PROMPT: Set out word for word the line that contains "This screenshot has height=728, width=1059." and each line after it, through the end of the data below, but exclude the pictures.

◆ ◆ ◆ ◆

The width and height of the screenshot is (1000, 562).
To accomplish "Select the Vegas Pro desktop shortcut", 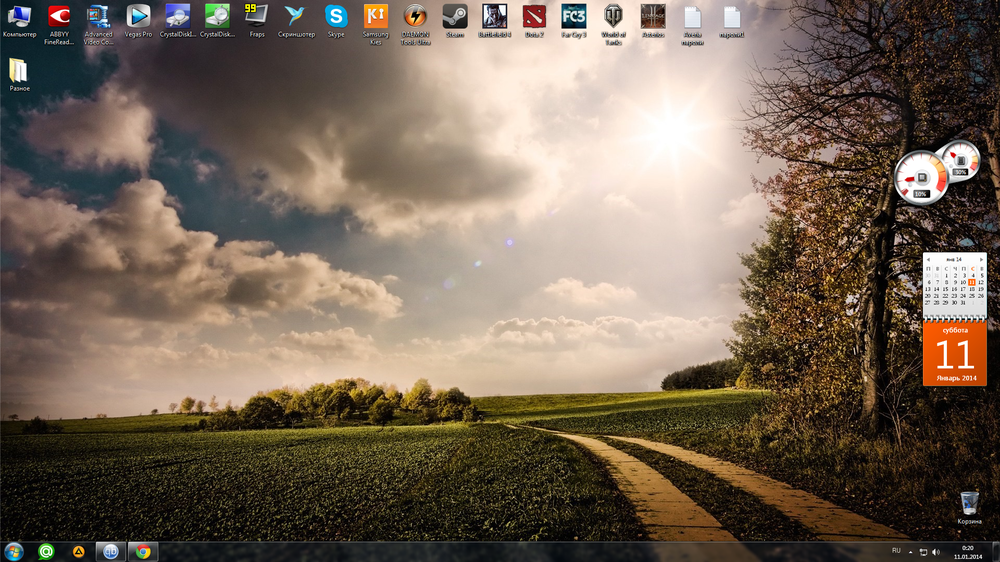I will (138, 17).
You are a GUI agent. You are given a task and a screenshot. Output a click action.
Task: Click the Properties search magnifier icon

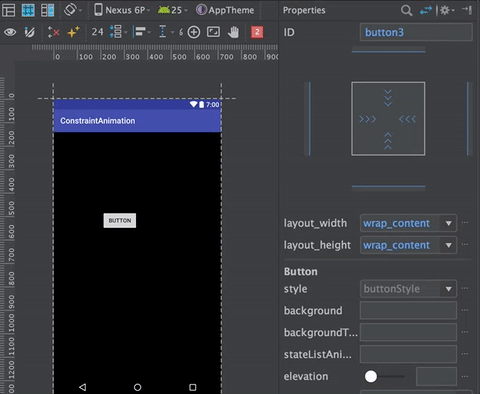406,10
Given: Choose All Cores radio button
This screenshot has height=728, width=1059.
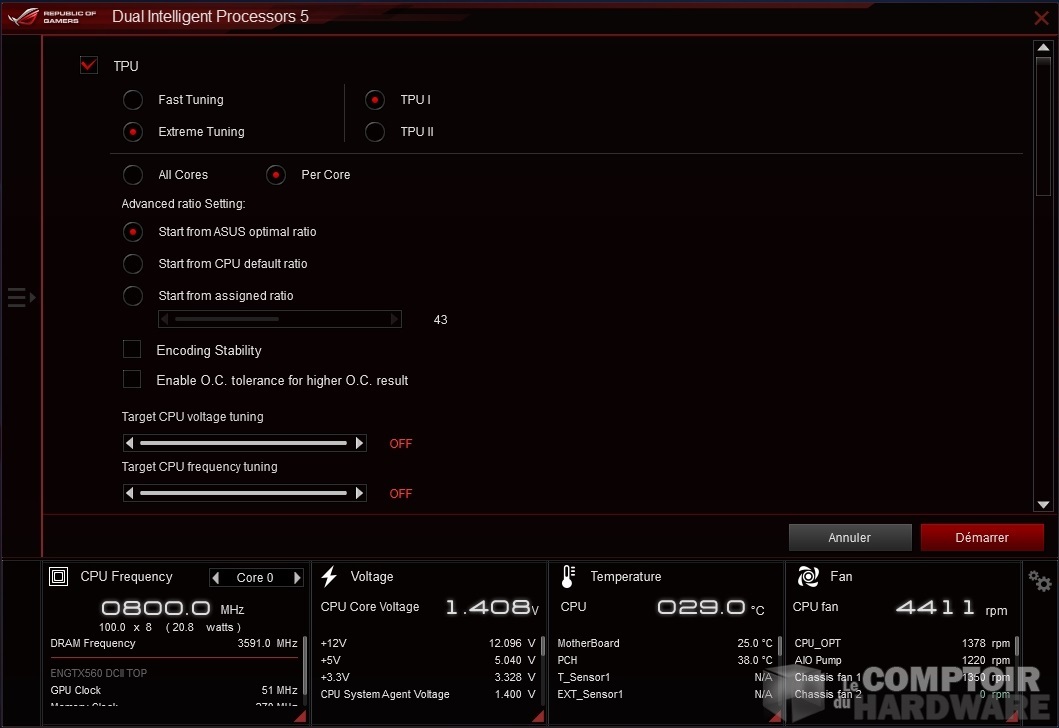Looking at the screenshot, I should 132,175.
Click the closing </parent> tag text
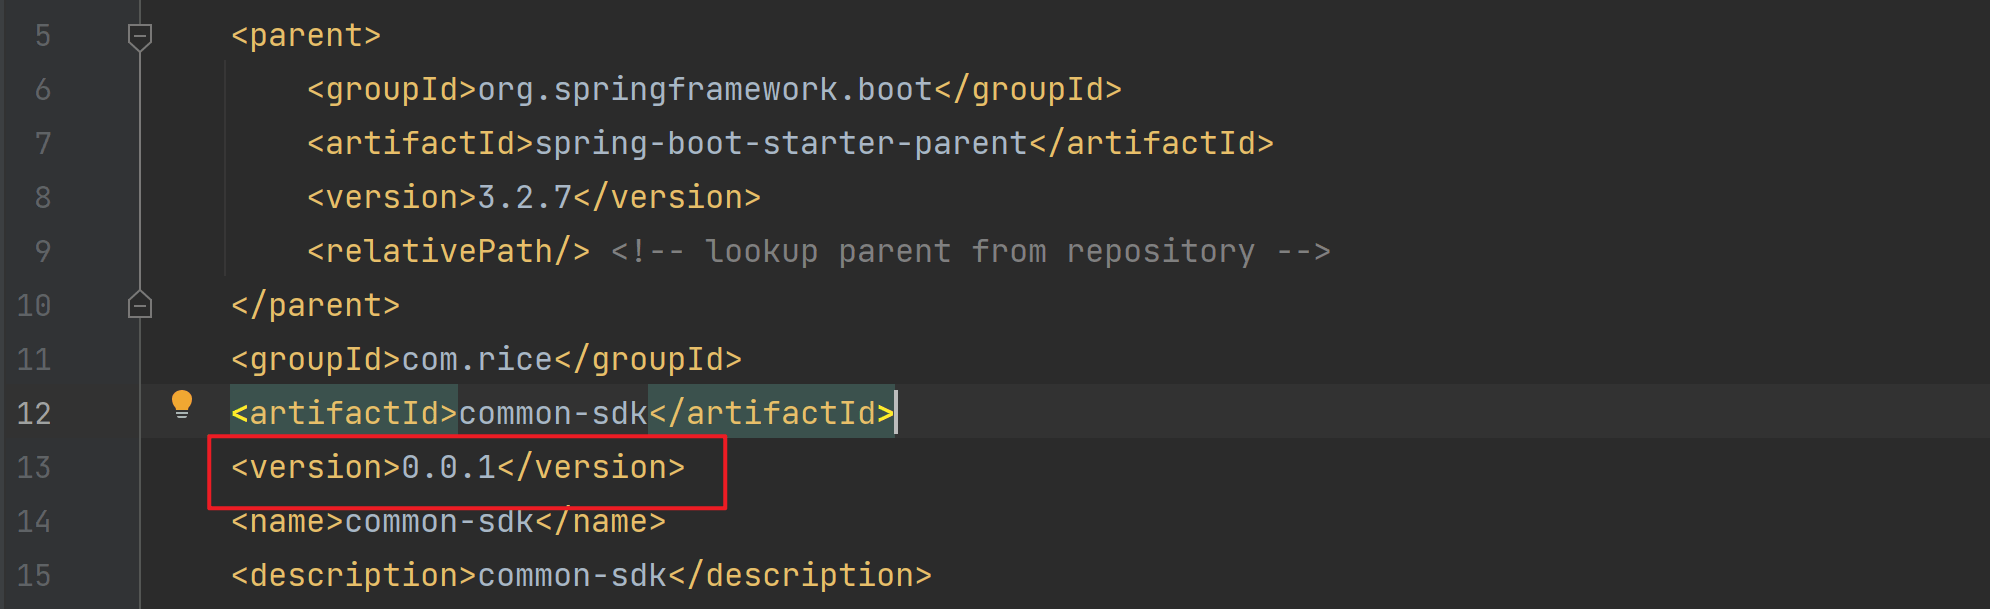Image resolution: width=1990 pixels, height=609 pixels. point(315,305)
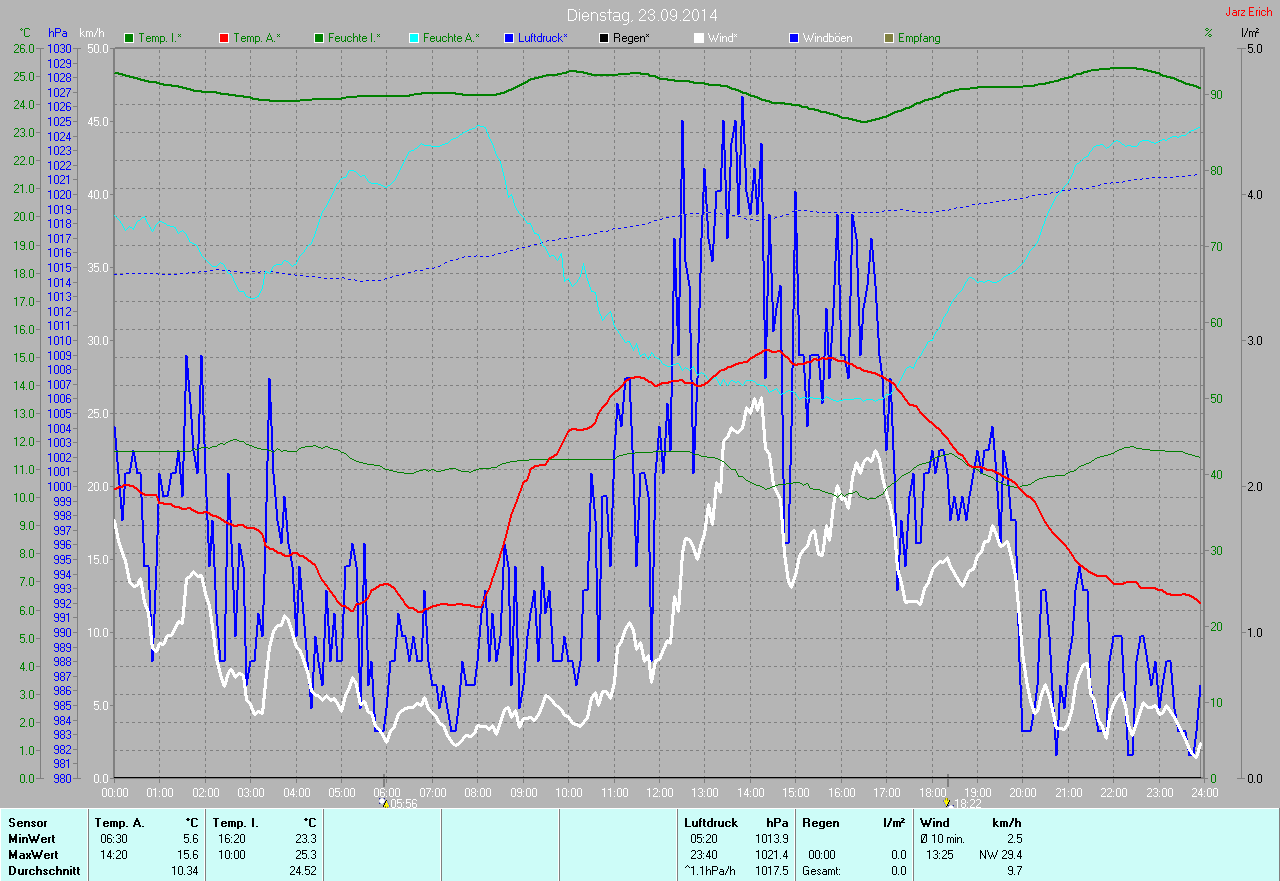1280x881 pixels.
Task: Click the cyan Feuchte A. legend square
Action: coord(413,38)
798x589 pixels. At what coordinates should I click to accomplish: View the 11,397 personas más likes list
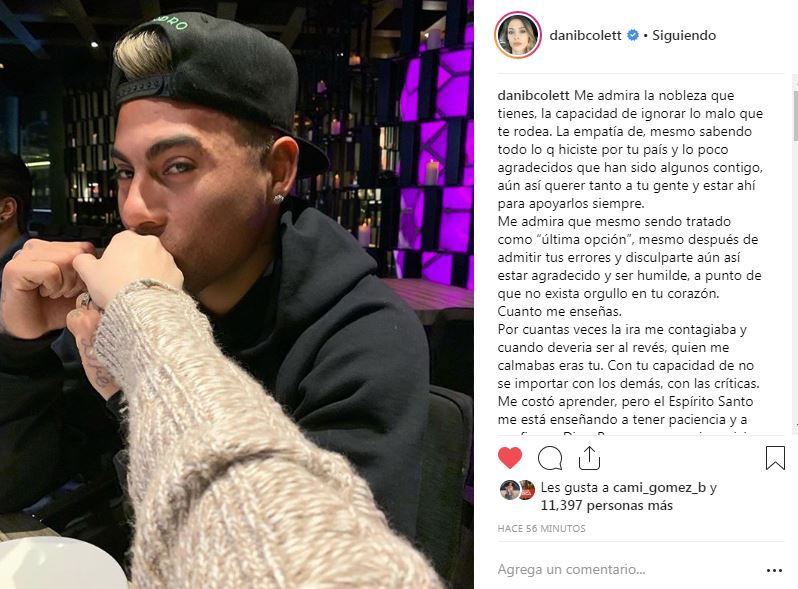tap(607, 506)
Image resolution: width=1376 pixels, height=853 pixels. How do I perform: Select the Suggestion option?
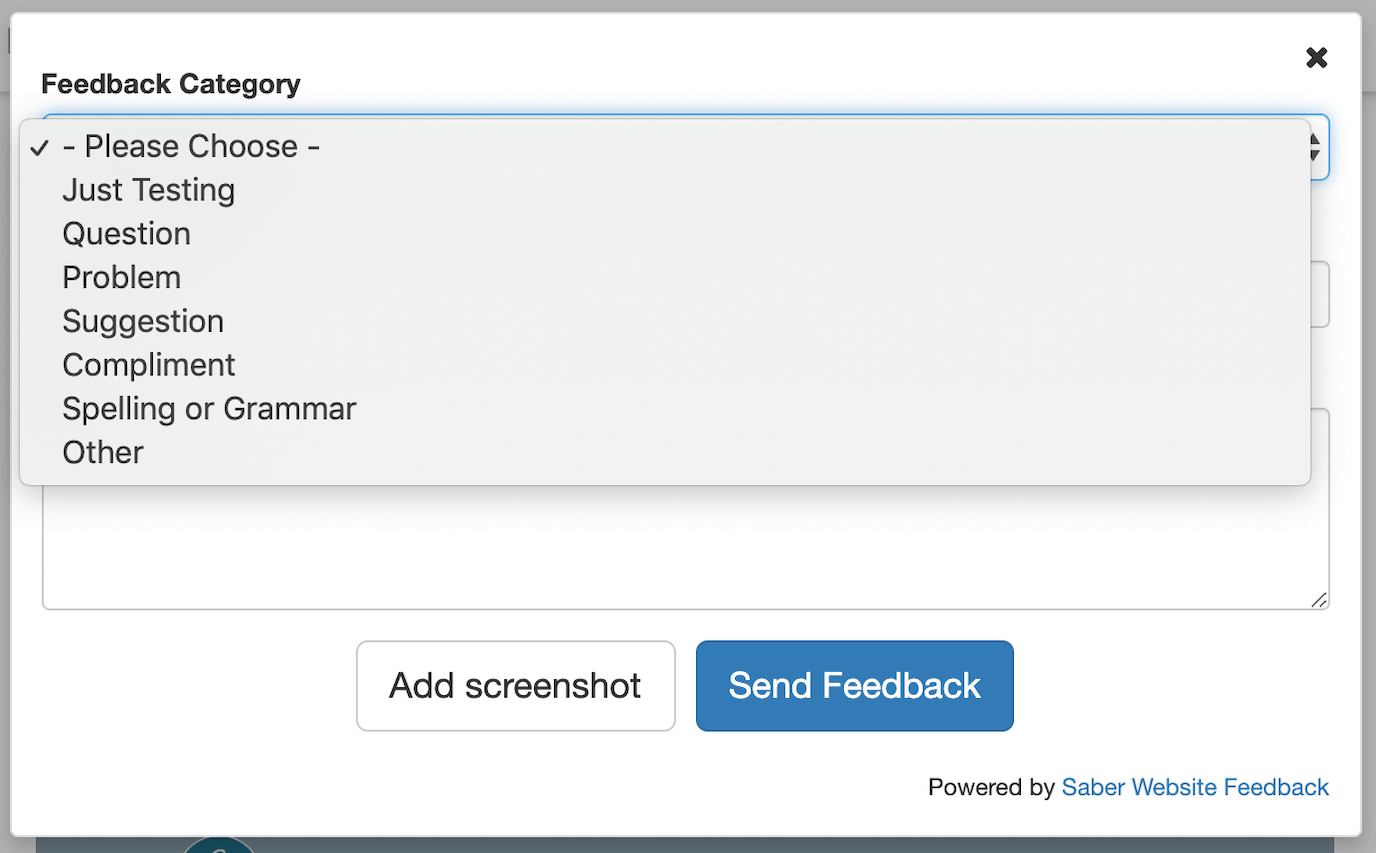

◆ ◆ ◆ ◆

YOUR RESPONSE:
This screenshot has height=728, width=1059.
Looking at the screenshot, I should 132,175.
Click the closing </parent> tag text
Image resolution: width=1990 pixels, height=609 pixels. point(315,305)
1280x881 pixels.
Task: Click the cyan Feuchte A. legend square
Action: coord(413,38)
798x589 pixels. At what coordinates should I click to accomplish: View the 11,397 personas más likes list
tap(607, 506)
Image resolution: width=1376 pixels, height=853 pixels. How do I perform: Select the Suggestion option?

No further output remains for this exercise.